We all know what we’ll to be doing today. But where are the people passing us on the street going to work, and what will they be doing when they get there?  Wondering about it, talking about it with some of those people, maybe even tagging along with them for a day can blow out the walls when thinking about what you should be doing with your own work life.

         Unfortunately, our “wondering” tends to be pretty timid. That’s because our focus usually gravitates to people who look a lot like us (are they more successful, making more money?), or who seem higher up the ladder (are their lives easier and more satisfying than mine is?). But what about looking less timidly, so that it’s not simply confirming what you already know, but about building your thinking around entirely different foundations?

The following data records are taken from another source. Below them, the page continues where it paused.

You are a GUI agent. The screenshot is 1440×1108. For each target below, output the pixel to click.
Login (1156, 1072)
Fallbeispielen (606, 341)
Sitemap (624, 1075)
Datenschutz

TWELVE CORNER STONE - CUZCO      

         I heard Charles Alan Murray speak at Bryn Mawr the other night. Among other things, he illustrated how the bubbles we inhabit with all our preconceptions are fortified by the ways we live.

In many of our neighborhoods, nearly everyone is, for all intents and purposes, the same. The education we’ve had. The cars we drive and stores we shop in. The TV shows we all watch (or don’t watch). The sameness of our surroundings bolsters the image we have of ourselves. But it can be pretty thin gruel after awhile.

Aren’t we confident enough to open the windows around our certainties, allowing our lives to be enriched by what can be learned by living and thinking a little differently?

        Murray talked about looking, years ago, for a place to locate his young family around his research job as a political scientist in Washington D.C.  The usual suspects were the affluent, inner ring suburbs like MacLean Virginia, where the well educated and upwardly mobile were looking for “good schools” and a mirror of their hoped-for success. Murray made a conscious choice to look elsewhere, choosing a small town of a couple of hundred people in rural Frederick County.  He did so because he wanted to school his children around people who worked with their hands, ran small stores, didn’t have degrees from Harvard and MIT like he did. “More enriching for me and for them,” he said.

        Murray was also scrambling the expectations others had about him.

        Earlier in my career I helped run a civic organization with a board that was up to its neck in prominent Philadelphians. I got to know many of them well, and thought they were learning something about me too. They knew I lived with my own young family in the City, but despite telling them that our home was in East Falls (a part of town with a near-perfect slice of Philadelphia’s demographic, from projects on up), none of them could accommodate that I lived anywhere other than the one or two City neighborhoods they knew best.  So wedded were they to where “I belonged,” I just stopped correcting them after awhile.
 
       The prison I’m talking about is one that you, as well as others, busily maintain for you.

       I recently had a candid conversation about this kind of straightjacketed thinking with Timothy Rub, 2½ years in as director of the Philadelphia Museum of Art. As he’s discussed elsewhere, the museum director’s challenge is to bring the past into “fruitful conversation” with the present so that it’s possible to imagine different futures.  In this, a great museum’s “present purpose” is to be “the foundation stone, indeed the catalyst for innovation and creativity” in the community.  But in this (as in so much else), it comes down to the people involved:  to his stewardship and to those who hold that trust with him. How, he wondered, can we breathe new possibility into great institutions when so many of our stewards seem unwilling to think differently?

                                                                                                                                      irraa@Flickr

THE PHILADELPHIA MUSEUM OF ART

         There’s little to be lost, and the promise of a better world gained, when you re-open basic questions you thought you'd answered—once and for all—a long time ago.

Broadening your base of operations can support better work, a richer life, and more consequential futures.

 It’s time to start thinking outside your box.